__ABOUT THIS TASK__:
Print the data below exactly as it appears.

__Data records__:
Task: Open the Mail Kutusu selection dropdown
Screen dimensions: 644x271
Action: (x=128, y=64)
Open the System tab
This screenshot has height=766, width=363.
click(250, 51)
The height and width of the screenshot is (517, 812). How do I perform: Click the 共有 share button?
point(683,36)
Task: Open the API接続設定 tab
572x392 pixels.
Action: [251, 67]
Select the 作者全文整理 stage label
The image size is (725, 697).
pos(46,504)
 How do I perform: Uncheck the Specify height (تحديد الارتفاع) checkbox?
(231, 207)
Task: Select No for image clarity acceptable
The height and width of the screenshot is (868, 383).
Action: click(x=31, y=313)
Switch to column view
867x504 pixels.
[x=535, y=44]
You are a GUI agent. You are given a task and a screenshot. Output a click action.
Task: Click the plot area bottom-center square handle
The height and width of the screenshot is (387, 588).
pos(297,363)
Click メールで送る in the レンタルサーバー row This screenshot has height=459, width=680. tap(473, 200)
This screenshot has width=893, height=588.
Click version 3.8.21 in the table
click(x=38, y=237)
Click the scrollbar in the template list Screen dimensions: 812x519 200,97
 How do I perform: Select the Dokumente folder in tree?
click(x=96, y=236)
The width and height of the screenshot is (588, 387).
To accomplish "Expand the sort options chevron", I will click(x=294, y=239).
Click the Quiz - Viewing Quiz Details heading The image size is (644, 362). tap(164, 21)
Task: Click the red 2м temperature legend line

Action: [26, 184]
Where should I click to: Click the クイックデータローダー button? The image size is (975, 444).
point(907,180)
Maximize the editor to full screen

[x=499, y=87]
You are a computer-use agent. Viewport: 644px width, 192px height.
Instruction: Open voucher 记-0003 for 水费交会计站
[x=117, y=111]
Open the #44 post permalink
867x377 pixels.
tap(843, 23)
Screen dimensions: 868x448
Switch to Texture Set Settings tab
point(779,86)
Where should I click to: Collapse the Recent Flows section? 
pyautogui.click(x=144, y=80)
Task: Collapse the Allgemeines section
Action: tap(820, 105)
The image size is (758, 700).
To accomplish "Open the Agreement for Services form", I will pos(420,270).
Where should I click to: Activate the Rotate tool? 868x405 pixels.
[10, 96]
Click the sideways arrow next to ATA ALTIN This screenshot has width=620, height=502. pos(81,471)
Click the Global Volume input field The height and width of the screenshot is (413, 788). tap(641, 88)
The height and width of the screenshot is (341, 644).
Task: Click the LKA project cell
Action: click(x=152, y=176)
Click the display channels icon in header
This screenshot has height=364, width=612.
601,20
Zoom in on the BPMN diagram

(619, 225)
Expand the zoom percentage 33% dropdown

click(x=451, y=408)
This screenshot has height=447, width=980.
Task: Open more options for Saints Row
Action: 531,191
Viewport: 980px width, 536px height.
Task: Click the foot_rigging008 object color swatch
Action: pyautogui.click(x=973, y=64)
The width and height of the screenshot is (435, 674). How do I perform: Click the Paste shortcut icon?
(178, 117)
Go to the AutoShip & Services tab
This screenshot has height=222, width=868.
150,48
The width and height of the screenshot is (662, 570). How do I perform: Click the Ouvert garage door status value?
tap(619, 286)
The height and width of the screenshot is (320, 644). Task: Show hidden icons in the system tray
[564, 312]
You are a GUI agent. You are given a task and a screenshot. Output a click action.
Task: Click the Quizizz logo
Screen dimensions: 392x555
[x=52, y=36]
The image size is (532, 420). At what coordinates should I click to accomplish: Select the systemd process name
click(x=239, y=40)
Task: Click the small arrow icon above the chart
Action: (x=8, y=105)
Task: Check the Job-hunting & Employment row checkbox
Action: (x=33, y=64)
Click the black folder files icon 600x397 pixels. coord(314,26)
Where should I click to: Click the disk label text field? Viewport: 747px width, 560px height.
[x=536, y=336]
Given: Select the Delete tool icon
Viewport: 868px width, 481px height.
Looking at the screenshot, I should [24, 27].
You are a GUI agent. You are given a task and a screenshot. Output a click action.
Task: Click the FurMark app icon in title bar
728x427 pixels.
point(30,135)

__RESPONSE TO THE EXERCISE__:
Task: Open the Mail Kutusu selection dropdown
Screen dimensions: 644x271
Action: (x=128, y=64)
Open the System tab
This screenshot has height=766, width=363.
click(250, 51)
The height and width of the screenshot is (517, 812). How do I perform: Click the 共有 share button?
point(683,36)
Task: Open the API接続設定 tab
572x392 pixels.
Action: [251, 67]
Select the 作者全文整理 stage label
The image size is (725, 697).
pos(46,504)
 How do I perform: Uncheck the Specify height (تحديد الارتفاع) checkbox?
(231, 207)
Task: Select No for image clarity acceptable
The height and width of the screenshot is (868, 383).
Action: click(x=31, y=313)
Switch to column view
867x504 pixels.
[x=535, y=44]
You are a GUI agent. You are given a task and a screenshot. Output a click action.
Task: Click the plot area bottom-center square handle
The height and width of the screenshot is (387, 588).
pos(297,363)
Click メールで送る in the レンタルサーバー row This screenshot has height=459, width=680. tap(473, 200)
This screenshot has width=893, height=588.
Click version 3.8.21 in the table
click(x=38, y=237)
Click the scrollbar in the template list Screen dimensions: 812x519 200,97
 How do I perform: Select the Dokumente folder in tree?
click(x=96, y=236)
The width and height of the screenshot is (588, 387).
To accomplish "Expand the sort options chevron", I will click(x=294, y=239).
Click the Quiz - Viewing Quiz Details heading The image size is (644, 362). tap(164, 21)
Task: Click the red 2м temperature legend line

Action: [26, 184]
Where should I click to: Click the クイックデータローダー button? The image size is (975, 444).
point(907,180)
Maximize the editor to full screen

[x=499, y=87]
You are a computer-use agent. Viewport: 644px width, 192px height.
Instruction: Open voucher 记-0003 for 水费交会计站
[x=117, y=111]
Open the #44 post permalink
867x377 pixels.
tap(843, 23)
Screen dimensions: 868x448
Switch to Texture Set Settings tab
point(779,86)
Where should I click to: Collapse the Recent Flows section? 
pyautogui.click(x=144, y=80)
Task: Collapse the Allgemeines section
Action: tap(820, 105)
The image size is (758, 700).
To accomplish "Open the Agreement for Services form", I will pos(420,270).
Where should I click to: Activate the Rotate tool? 868x405 pixels.
[10, 96]
Click the sideways arrow next to ATA ALTIN This screenshot has width=620, height=502. pos(81,471)
Click the Global Volume input field The height and width of the screenshot is (413, 788). tap(641, 88)
The height and width of the screenshot is (341, 644).
Task: Click the LKA project cell
Action: click(x=152, y=176)
Click the display channels icon in header
This screenshot has height=364, width=612.
601,20
Zoom in on the BPMN diagram

(619, 225)
Expand the zoom percentage 33% dropdown

click(x=451, y=408)
This screenshot has height=447, width=980.
Task: Open more options for Saints Row
Action: 531,191
Viewport: 980px width, 536px height.
Task: Click the foot_rigging008 object color swatch
Action: pyautogui.click(x=973, y=64)
The width and height of the screenshot is (435, 674). How do I perform: Click the Paste shortcut icon?
(178, 117)
Go to the AutoShip & Services tab
This screenshot has height=222, width=868.
150,48
The width and height of the screenshot is (662, 570). How do I perform: Click the Ouvert garage door status value?
tap(619, 286)
The height and width of the screenshot is (320, 644). Task: Show hidden icons in the system tray
[564, 312]
You are a GUI agent. You are given a task and a screenshot. Output a click action.
Task: Click the Quizizz logo
Screen dimensions: 392x555
[x=52, y=36]
The image size is (532, 420). At what coordinates should I click to accomplish: Select the systemd process name
click(x=239, y=40)
Task: Click the small arrow icon above the chart
Action: (x=8, y=105)
Task: Check the Job-hunting & Employment row checkbox
Action: (x=33, y=64)
Click the black folder files icon 600x397 pixels. coord(314,26)
Where should I click to: Click the disk label text field? Viewport: 747px width, 560px height.
[x=536, y=336]
Given: Select the Delete tool icon
Viewport: 868px width, 481px height.
Looking at the screenshot, I should [24, 27].
You are a GUI agent. You are given a task and a screenshot. Output a click action.
Task: Click the FurMark app icon in title bar
728x427 pixels.
point(30,135)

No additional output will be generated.